Par courrier de son mandataire du 29 mars 2019, la société civile immobilière (A), ci-après « la société (A) », fit valoir ses objections à l’encontre dudit projet d’aménagement général, en sa qualité de propriétaire d’une parcelle inscrite au cadastre de la commune de Strassen, section B des Bois, sous le numéro (P1).
Lors de sa séance du 23 octobre 2019, le collège échevinal retint en ce qui concerne l’objection de la société (A) ce qui suit :
« (…) - précise que la zone HAB2 a été constituée en transition avec la zone HAB1 existant derrière la parcelle concernée - propose de garder la version originale du PAG mis en procédure en absence d’éléments concrets relatifs au pôle d’échange projeté par le ministère. Une adaptation éventuelle pour tenir compte du pôle d’échange devrait se faire ultérieurement par une modification ponctuelle du PAG (…) ».

*-*-*

Consigne A: Restituez à l'identique le passage du texte sur l'objection de la société (A) qui va de "Par courrier de" jusqu'à "le numéro (P1)." inclus.
Consigne B: Résumez en une phrase plus courte le paragraphe du texte sur l'objection de la société (A) qui commence par « Par courrier de son mandataire du 29 mars 2019 », en conservant ses faits essentiels.
Consigne C: Prolongez le texte sur l'objection de la société (A) à partir de sa dernière phrase.

Données sources:
*-*-*

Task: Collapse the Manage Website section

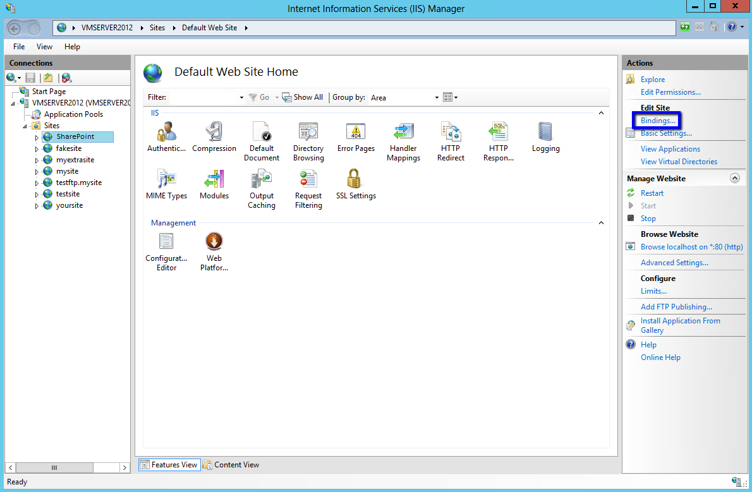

*-*-*

Réponse rédigée A:
Par courrier de son mandataire du 29 mars 2019, la société civile immobilière (A), ci-après « la société (A) », fit valoir ses objections à l’encontre dudit projet d’aménagement général, en sa qualité de propriétaire d’une parcelle inscrite au cadastre de la commune de Strassen, section B des Bois, sous le numéro (P1).

Réponse rédigée B: Le 29 mars 2019, par l'intermédiaire de son mandataire, la société civile immobilière (A) s'opposa au projet d'aménagement général en tant que propriétaire de la parcelle n° (P1), située dans la commune de Strassen, section B des Bois.

Réponse rédigée C:
Lors de sa séance publique du 10 mars 2020, le conseil communal adopta à l’unanimité des voix : « (…) - (…) les modifications proposées dans sa délibération du 19 décembre 2019 par le collège échevinal au projet d’aménagement général suite aux avis étatiques et découlant du redressement d’erreurs matérielles mineures - (…) les modifications proposées dans sa délibération du 19 décembre 2019 par le collège échevinal au projet d’aménagement général suite aux objections des réclamants et aux réunions d’aplanissement des différends - (…) le projet d’aménagement général parties graphique et écrite en sa version modifiée suite aux deux votes ci-dessus. (…) ».
Par courriers recommandés avec avis de réception des 13 mars et 26 juin 2020, le collège échevinal informa la société (A) de l’adoption par le conseil communal du projet d’aménagement général.
Par courrier de son mandataire du 10 juillet 2020, la société (A) introduisit auprès du ministre de l’Intérieur, ci-après « le ministre », une réclamation à l’encontre de la décision du conseil communal du 10 mars 2020 portant adoption du projet d’aménagement général en ce qui concerne sa parcelle prémentionnée.
Par décision du 23 mars 2021, le ministre approuva ladite délibération du conseil communal du 10 mars 2020 et déclara la réclamation de la société (A) partiellement fondée.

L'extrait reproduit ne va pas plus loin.